Comprehensive DescriptionRead full entry
Jupiaba elassonaktis , new species
(Figs. 1 and 2, Table 1)
Holotype . (Fig. 1). MCP 41465 , 34.5 mm SL, Peixe, rio Tocantins downstream UHE Peixe-Angical , approximately 12°15’S48°23’W , Tocantins , Brazil , 16 Feb 2007 , NEAMB-UFT .
Paratypes . All collected by NEAMB-UFT staff . All specimens are from Brazil , Tocantins state, Rio Tocantins: UNT 5568 , 8, 24.0-28.4 mm SL, Porto Nacional, rio Tocantins , 10°43’15"S48°25’14"W , 28 Mar 2005 . UNT 5569 , 19, 20.7-29.5 mm SL, Brejinho do Nazare , rio Crixas , approximately 11°3’S48°38’W , 1 Oct 2003 . UNT 5573 , 1, 35.0 mm SL, Parana , rio Tocantins, fazenda Tracadal , approximately 16°29’S48°12’W , 21 Jul 2005 . UNT 5575 , 1 c&s, 30.9 mm SL, Pedro Afonso, rio Tocantins next to the confluence of rio Sono , aproximately 8°59’S48°10’W , 7 Oct 2001 . UNT 5576 , 3, 19.9-32.5 mm SL, Ipueiras, rio Tocantins next to the confluence of rio Manuel Alves , approximately 11°19’S48°28’W , 28 Mar 2005 . UNT 5577 , 3, 27.3-29.5 mm SL, Tupirama, rio Tocantins next to the confluence with the rio Tranqueira , approximately 8°45’S48°8’W , 7 Oct 2003 . UNT 5578 , 1, 26.5 mm SL, Brejinho de Nazare , lagoa Pedra do Santo , approximately 11°1’S48°34’W , 2 Oct 2003 . UNT 5579 , 1, 26.1 mm SL, Itaguatins, rio Tocantins next to the confluence with the rio Sao Domingos , approximately 5°43’S47°30’W , 8 May 2004 . MCP 41466 , 20, 32.1-36.0, and UNT 7610 , 132, 6 c&s, 32.7-40.3 mm SL, collected with the holotype.

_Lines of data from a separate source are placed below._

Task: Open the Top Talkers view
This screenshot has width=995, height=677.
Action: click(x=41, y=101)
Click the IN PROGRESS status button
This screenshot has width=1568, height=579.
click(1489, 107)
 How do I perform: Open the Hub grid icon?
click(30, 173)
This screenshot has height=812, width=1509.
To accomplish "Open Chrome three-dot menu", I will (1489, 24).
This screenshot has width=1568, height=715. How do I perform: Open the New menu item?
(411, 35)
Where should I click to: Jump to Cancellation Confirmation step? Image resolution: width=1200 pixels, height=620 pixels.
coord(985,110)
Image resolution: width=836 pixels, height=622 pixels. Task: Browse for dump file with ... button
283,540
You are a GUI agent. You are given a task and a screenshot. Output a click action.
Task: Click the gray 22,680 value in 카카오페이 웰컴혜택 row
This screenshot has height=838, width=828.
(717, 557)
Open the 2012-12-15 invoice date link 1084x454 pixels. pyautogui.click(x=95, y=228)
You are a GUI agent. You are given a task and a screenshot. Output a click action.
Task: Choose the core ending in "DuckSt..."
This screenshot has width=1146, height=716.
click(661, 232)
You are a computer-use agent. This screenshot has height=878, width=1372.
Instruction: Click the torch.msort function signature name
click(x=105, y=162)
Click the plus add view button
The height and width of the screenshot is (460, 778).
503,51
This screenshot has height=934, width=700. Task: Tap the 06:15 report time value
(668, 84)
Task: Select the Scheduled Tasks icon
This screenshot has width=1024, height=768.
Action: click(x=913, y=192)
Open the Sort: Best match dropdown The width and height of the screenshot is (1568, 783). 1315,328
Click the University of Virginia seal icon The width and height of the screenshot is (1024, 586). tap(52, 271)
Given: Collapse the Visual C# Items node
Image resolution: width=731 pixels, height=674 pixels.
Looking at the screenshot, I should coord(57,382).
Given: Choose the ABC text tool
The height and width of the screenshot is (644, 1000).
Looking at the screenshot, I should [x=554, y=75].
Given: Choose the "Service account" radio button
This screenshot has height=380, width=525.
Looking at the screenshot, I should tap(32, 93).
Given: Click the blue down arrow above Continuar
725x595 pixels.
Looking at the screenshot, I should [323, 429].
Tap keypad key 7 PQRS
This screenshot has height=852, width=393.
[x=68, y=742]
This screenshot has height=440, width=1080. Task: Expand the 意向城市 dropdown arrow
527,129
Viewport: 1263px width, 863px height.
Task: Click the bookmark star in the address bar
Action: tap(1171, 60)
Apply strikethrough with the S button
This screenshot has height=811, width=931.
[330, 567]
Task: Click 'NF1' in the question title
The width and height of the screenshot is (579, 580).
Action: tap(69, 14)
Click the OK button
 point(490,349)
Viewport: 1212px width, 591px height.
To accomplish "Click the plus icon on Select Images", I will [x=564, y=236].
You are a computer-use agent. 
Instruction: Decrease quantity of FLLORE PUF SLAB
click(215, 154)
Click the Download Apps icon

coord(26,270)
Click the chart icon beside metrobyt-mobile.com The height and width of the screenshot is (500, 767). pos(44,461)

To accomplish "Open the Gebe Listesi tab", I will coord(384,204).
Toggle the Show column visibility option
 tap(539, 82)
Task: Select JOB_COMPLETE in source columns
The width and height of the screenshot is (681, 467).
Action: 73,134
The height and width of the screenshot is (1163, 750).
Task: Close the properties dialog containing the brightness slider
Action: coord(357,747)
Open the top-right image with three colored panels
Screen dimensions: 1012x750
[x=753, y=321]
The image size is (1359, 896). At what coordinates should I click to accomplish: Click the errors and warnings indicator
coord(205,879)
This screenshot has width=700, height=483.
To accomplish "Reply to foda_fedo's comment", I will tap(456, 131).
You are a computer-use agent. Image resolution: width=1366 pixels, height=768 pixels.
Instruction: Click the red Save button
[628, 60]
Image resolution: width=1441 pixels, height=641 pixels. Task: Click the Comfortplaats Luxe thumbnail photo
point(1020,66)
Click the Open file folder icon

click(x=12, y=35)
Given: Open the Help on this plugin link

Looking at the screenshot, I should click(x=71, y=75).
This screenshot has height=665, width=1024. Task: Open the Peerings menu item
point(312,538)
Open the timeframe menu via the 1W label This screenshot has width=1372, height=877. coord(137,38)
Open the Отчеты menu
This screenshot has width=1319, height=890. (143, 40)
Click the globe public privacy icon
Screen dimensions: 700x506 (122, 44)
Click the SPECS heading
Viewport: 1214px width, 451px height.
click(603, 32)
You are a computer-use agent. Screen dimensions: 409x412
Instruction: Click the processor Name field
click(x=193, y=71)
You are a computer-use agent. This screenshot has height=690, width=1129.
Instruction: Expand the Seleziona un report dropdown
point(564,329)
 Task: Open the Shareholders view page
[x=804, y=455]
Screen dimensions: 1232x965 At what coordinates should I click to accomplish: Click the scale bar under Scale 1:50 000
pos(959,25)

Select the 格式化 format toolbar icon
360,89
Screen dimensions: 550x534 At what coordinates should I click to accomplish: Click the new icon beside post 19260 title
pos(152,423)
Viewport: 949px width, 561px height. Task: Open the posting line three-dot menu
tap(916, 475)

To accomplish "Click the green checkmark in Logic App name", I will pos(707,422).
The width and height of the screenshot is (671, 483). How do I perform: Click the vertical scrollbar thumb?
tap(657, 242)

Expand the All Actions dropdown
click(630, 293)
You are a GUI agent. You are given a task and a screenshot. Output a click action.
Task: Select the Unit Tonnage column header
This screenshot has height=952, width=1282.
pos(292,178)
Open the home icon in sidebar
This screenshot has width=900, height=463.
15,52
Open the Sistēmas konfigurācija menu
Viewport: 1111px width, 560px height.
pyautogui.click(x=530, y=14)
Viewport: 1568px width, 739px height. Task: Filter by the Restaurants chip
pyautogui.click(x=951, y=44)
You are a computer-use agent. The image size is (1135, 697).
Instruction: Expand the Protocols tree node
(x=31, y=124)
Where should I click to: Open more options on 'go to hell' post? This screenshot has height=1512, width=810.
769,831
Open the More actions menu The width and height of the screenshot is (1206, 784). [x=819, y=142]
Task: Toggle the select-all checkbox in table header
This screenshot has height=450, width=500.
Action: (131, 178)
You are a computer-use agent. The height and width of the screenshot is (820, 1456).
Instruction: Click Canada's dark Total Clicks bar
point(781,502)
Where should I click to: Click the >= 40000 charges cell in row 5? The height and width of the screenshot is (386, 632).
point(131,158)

Diagnosis. Jupiaba elassonaktis is distinguished from J. acanthogaster , J. atypindi ZBK , J. keithi , J. maroniensis , J. meunieri , J. minor , J. pinnata , and J. poekotero ZBK by the medial cusps of premaxillary teeth much larger than remaining cusps (vs. cusps similar in size to each other) and by dentary teeth decreasing abruptly in size from the fifth tooth backwards (vs. decreasing gradually). Jupiaba elassonaktis is distinguished from J. abramoides , J. anteroides , J. apenima ZBK , J. asymmetrica , J. pirana ZBK , J. poranga ZBK , J. yarina ZBK , and J. zonata by the lower number of scales on lateral line (33-39 vs. 40-66, respectively). Jupiaba elassonaktis is distinguished from J. ocellata by the first dorsal- and anal-fin rays not prolonged by an elongate filament (vs. prolonged by an elongate filament) and from J. mucronata by the presence of a vertically elongate humeral spot (vs. humeral spot horizontally elongate). The number of scales series above lateral line distinguishes J. elassonaktis from J. polylepis , J. potaroensis , and J. zonata (5-7 vs. 8-11, respectively). The number of pectoral-fin rays distinguishes J. elassonaktis from J. essequibensis and J. scologaster (9-11 vs. 13-16, respectively). Jupiaba elassonaktis is also distinguished from J. essequibensis and J. scologaster by the incomplete series of median predorsal scales (vs. complete in later species). Futhermore, J. elassonaktis is also distinguished from J. polylepis and J.essequibensis by the number of humeral spots. Jupiaba elassonaktis possesses two humeral spots. First humeral spot is large and vertically elongate located at fifth and sixth scales of lateral line and the second humeral spot very diffuse. Jupiaba polylepis and J. essequibensis exhibit only one humeral spot (surrounded by a light area and located on sixth to nineth lateral line scales in J. polylepis ).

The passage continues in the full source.